Tragédia no Centro de Treinamento do Flamengo Ninho do Urubu

No dia oito de fevereiro deste ano, por volta das 5h00, ocorreu um incêndio em decorrência de um curto-circuito em um ar-condicionado no Centro de Treinamento do Flamengo, conhecido como Ninho do Urubu. O incêndio atingiu o alojamento da categoria de base do time de futebol, que abrigava atletas entre 14 e 17 anos, sendo que 10 adolescentes morreram, 3 sofreram ferimentos, sendo que um deles se encontra em estado grave e 13 conseguiram escapar ilesos.

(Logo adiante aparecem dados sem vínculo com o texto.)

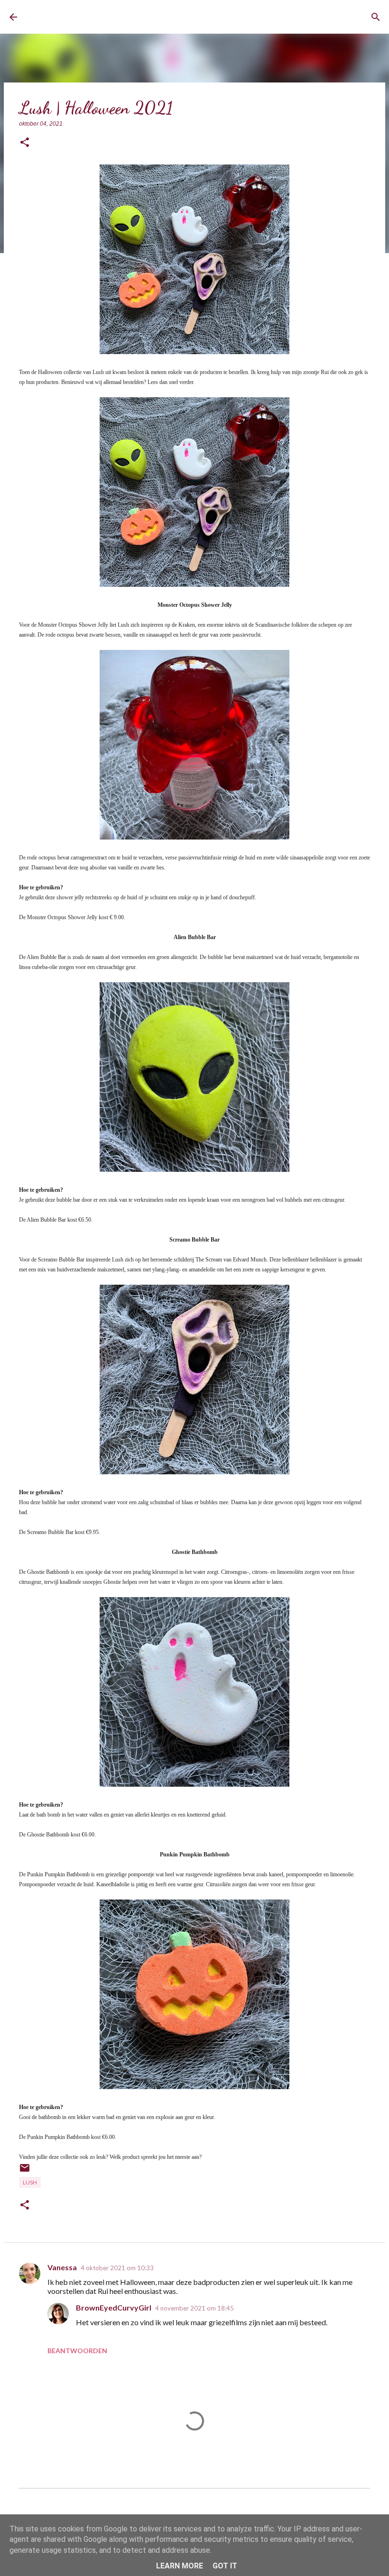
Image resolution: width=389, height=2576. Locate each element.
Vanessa (62, 2267)
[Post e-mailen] (24, 2171)
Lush (30, 2182)
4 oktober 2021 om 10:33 (117, 2268)
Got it (225, 2565)
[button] (24, 143)
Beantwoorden (77, 2351)
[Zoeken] (375, 17)
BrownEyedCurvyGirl (98, 17)
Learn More (179, 2565)
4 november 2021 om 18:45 (194, 2308)
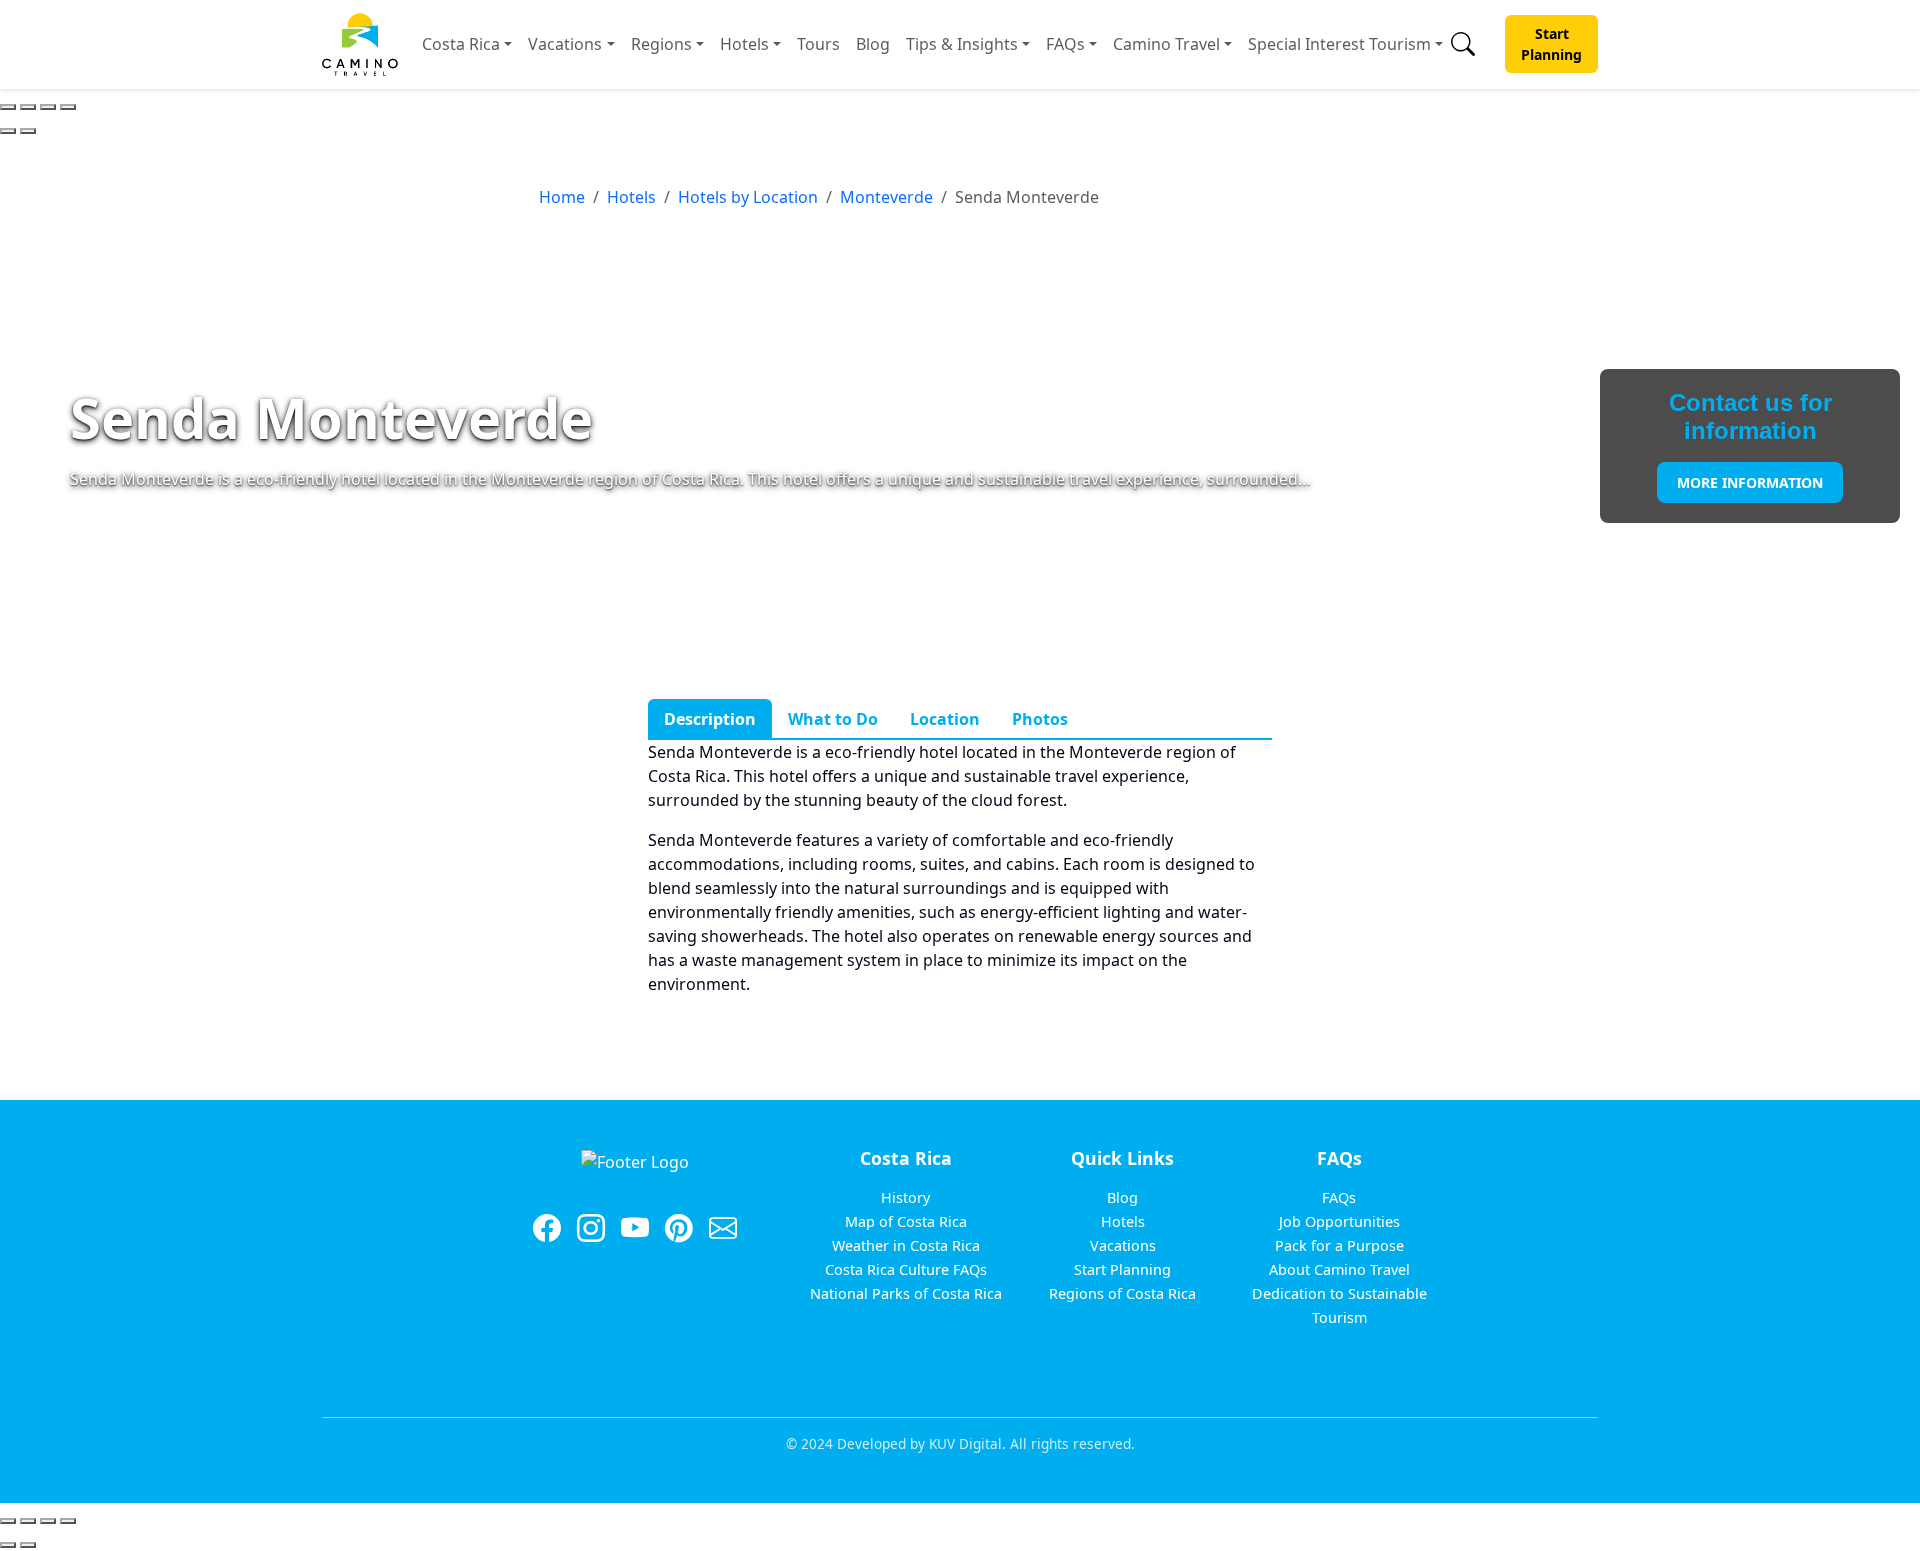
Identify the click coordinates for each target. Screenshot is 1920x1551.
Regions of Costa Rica (1122, 1293)
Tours (818, 44)
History (905, 1197)
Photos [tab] (1040, 719)
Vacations (565, 44)
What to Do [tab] (833, 719)
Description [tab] (710, 719)
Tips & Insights (962, 44)
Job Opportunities (1339, 1221)
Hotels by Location (748, 197)
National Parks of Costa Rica (906, 1293)
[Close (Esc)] (8, 107)
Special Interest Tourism (1339, 44)
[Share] (28, 107)
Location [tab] (945, 719)
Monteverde (886, 197)
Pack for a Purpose (1339, 1245)
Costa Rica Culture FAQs (906, 1269)
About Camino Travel (1339, 1269)
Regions (661, 44)
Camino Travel (1166, 44)
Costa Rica (461, 44)
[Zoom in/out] (68, 107)
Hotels (744, 44)
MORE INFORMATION (1750, 482)
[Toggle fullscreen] (48, 107)
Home (562, 197)
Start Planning (1551, 44)
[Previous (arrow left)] (8, 131)
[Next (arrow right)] (28, 131)
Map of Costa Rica (906, 1221)
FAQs (1065, 44)
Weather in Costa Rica (906, 1245)
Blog (873, 44)
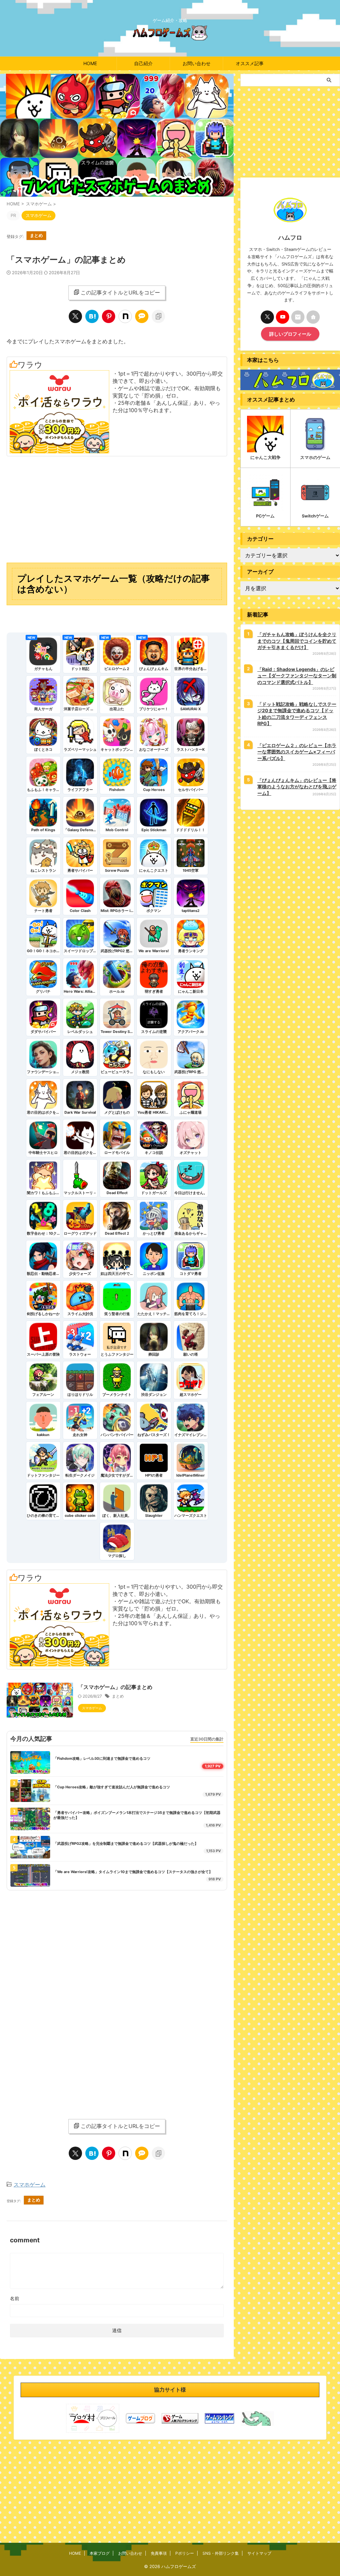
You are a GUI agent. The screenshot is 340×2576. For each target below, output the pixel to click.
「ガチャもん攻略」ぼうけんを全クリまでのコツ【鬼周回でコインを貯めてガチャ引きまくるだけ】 (296, 640)
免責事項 (159, 2553)
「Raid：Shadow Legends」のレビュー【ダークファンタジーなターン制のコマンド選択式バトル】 (296, 675)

Ressalta-se que foi noticiado também que o Flamengo não tinha licenças e alvarás da Prefeitura Municipal do Rio de Janeiro e do Corpo de Bombeiros para construir os alojamentos no Centro de Treinamento. Nesse sentido, foram aplicadas 31 multas pela Prefeitura e o alvará de funcionamento não havia sido emitido, pois o Certificado de Aprovação do Corpo de Bombeiros não foi apresentado pelo clube. Em 20/10/2017, a Prefeitura do Rio emitiu ainda um edital de interdição que não foi respeitado.

Proteção do trabalho do atleta profissional adolescente

Essa tragédia com os atletas de base do Flamengo suscita diversas discussões quanto à proteção do trabalho do atleta adolescente e quanto à fiscalização das condições de habitação a que estão submetidos os jovens. É importante ressaltar que, de acordo com o art. 7º, XXXIII, da CF/88 é proibido qualquer trabalho a menores de 14 anos. Além disso, para o adolescente com idade entre 14 e 16 anos, somente é permitido o trabalho na condição de aprendiz.

A disciplina jurídica da relação de trabalho do atleta está prevista na Lei nº 9.615/1998, também conhecida como Lei Pelé. De acordo com o art. 28, “caput”, da Lei Pelé, é permitida a celebração de contrato especial de trabalho desportivo entre entidade de prática desportiva formadora do atleta e o atleta com mais de 16 anos de idade, cujo prazo não pode ser superior a 5 anos.

Além disso, é igualmente possível a celebração de contrato de aprendizagem com atleta não profissional em formação, desde que tenha idade superior a 14 anos e inferior a 20 anos, hipótese em que terá direito ao recebimento de auxílio financeiro da entidade de prática desportiva formadora, sem que seja gerado vínculo empregatício entre as partes:

Art. 29, § 4º, da Lei Pelé: O atleta não profissional em formação, maior de quatorze e menor de vinte anos de idade, poderá receber auxílio financeiro da entidade de prática desportiva formadora, sob a forma de bolsa de aprendizagem livremente pactuada mediante contrato formal, sem que seja gerado vínculo empregatício entre as partes.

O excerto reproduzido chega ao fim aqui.